More and more information is being discovered about the colonists in our midst. I am not talking about immigration, but about the microbes that exceed our human cells by more than half! Most of these organisms reside in our guts, but they can also be found on our skin and every orifice – even if you are a cleanliness freak.

However, this situation shouldn’t give cause for concern. The organisms that live on and within us carry out many essential functions, regulating the immune system, producing vitamins and neurotransmitters, essential for many bodily functions. These micro-organisms provide us with many health benefits, and we wouldn’t be able to survive without them!

So how do we nurture our friendly co-habitants and provide them with an environment where they can thrive and go out their daily business?

Eating prebiotic foods is a great way to create a beneficial environment for bacteria in your gut. When we eat these foods, we digest and absorb the parts that our bodies need, like the vitamins and carbohydrates, leaving behind insoluble fibre in the gut, which our microbial friends have a party with. They digest the fibrous plant material and produce compounds which are essential for us, like serotonin (the “happy hormone”) and vitamin K (essential for blood clotting and bone health).
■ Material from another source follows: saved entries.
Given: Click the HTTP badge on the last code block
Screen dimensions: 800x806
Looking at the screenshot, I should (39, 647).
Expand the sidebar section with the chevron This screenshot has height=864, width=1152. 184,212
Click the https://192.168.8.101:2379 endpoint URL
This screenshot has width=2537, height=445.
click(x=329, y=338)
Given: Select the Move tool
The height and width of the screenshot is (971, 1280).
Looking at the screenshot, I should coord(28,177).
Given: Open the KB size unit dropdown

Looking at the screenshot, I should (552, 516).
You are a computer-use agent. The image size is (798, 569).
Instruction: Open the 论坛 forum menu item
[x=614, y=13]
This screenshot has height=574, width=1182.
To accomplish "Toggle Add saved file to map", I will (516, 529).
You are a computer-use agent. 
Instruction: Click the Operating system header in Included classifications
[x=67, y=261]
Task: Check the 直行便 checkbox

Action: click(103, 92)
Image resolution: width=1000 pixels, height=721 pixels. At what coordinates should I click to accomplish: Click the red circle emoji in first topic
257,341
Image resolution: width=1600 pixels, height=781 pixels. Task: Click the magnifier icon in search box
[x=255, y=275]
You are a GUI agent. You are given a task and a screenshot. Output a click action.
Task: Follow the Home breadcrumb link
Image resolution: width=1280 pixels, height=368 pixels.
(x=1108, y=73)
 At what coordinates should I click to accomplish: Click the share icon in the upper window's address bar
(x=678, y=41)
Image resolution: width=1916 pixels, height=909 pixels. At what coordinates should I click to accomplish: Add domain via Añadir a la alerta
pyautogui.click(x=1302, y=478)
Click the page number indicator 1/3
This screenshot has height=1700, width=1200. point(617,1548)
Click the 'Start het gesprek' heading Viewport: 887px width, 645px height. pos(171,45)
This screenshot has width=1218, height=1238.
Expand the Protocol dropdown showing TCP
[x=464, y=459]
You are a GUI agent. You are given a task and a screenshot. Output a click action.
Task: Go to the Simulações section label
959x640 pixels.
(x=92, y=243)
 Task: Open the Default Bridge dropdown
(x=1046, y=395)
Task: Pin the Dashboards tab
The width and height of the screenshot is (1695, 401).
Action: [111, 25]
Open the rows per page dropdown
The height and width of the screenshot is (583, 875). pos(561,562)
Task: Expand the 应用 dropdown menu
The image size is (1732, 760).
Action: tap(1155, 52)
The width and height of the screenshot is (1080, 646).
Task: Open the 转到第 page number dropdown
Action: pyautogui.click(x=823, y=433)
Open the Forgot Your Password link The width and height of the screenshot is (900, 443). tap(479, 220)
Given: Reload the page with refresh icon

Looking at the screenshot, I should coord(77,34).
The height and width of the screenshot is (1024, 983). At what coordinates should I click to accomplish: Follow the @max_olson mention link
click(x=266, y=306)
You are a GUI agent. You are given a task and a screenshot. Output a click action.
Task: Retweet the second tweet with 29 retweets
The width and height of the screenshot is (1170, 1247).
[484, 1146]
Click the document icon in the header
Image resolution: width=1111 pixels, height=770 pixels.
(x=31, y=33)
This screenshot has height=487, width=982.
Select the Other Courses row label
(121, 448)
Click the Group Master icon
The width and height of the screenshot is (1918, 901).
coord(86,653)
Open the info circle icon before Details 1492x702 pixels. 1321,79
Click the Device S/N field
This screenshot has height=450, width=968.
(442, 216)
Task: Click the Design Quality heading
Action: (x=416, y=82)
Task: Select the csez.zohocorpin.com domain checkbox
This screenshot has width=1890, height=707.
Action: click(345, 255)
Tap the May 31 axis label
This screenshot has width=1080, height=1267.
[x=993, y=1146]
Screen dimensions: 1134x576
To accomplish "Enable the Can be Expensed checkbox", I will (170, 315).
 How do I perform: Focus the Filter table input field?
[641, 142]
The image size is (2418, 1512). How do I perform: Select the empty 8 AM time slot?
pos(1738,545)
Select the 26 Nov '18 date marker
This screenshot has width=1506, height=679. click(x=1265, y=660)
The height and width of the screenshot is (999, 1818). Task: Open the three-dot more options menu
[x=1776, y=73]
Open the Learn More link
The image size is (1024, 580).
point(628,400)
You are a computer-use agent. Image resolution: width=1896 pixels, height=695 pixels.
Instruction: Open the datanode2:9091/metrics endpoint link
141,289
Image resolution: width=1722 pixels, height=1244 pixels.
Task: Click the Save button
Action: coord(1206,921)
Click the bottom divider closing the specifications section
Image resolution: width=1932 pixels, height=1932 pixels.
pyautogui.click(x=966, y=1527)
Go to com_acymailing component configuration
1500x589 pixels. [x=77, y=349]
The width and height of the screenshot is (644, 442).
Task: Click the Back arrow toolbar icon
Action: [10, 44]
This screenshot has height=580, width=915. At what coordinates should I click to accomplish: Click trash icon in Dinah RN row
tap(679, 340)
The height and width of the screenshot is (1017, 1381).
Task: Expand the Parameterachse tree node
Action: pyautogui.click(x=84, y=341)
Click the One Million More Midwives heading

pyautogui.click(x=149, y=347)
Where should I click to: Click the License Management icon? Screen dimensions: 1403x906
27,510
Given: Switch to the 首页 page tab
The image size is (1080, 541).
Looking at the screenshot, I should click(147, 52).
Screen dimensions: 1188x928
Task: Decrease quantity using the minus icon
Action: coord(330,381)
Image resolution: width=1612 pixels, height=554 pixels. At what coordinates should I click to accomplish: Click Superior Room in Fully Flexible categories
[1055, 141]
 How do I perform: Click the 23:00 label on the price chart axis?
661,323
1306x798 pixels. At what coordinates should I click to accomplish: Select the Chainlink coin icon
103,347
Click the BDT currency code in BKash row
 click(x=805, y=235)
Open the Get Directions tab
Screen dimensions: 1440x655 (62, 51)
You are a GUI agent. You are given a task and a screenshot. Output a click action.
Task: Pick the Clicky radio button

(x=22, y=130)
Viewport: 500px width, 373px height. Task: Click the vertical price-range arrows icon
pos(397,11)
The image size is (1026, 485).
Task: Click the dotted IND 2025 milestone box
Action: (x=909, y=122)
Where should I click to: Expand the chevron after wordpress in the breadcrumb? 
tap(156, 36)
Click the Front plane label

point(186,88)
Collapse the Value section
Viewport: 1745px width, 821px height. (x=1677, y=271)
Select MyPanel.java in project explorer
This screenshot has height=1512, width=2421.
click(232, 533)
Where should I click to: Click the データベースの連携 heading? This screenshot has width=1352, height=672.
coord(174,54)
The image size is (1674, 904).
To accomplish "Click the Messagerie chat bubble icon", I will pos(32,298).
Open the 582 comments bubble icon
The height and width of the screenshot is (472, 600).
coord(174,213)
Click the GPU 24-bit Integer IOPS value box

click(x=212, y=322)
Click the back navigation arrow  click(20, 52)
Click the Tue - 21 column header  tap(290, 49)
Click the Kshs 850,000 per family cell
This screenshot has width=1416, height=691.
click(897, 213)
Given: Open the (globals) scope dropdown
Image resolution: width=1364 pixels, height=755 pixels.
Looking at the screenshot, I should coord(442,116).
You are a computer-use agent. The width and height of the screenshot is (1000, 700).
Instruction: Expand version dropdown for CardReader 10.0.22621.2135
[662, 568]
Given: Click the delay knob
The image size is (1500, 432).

Some examples of prebiotic foods are oats, leeks, onions, artichokes, asparagus, legumes, bananas and garlic.

Probiotics, on the other hand, are foods (or supplements) which contain bacteria. Examples are fermented dairy products, such as yogurt, sour cream and kefir. They are also found in fermented foods such as sauerkraut and kimchi. Some of these foods really are acquired tastes, so I find it easier to eat a wide range of plant material, simply by eating lots of different vegetables, oats, peas and beans.

With regards to the organisms living ON us, we can encourage them by not worrying unnecessarily about hygiene. Of course, we should wash our hands after going to the toilet, changing nappies or dealing with someone’s wounds, but I feel that we have gone a little too far in our endeavours to rid our bodies and homes of microbes, giving us little opportunity to develop a healthy immune system. I have long since ditched products like anti-bacterial hand-gels, soaps and sprays. I might use them before going into a hospital ward, but not daily. Another way to enrich your skin microbiome is to get your hands dirty, whether that is doing some gardening, stroking a pet or just going for a walk and touching trees and bushes as you walk by.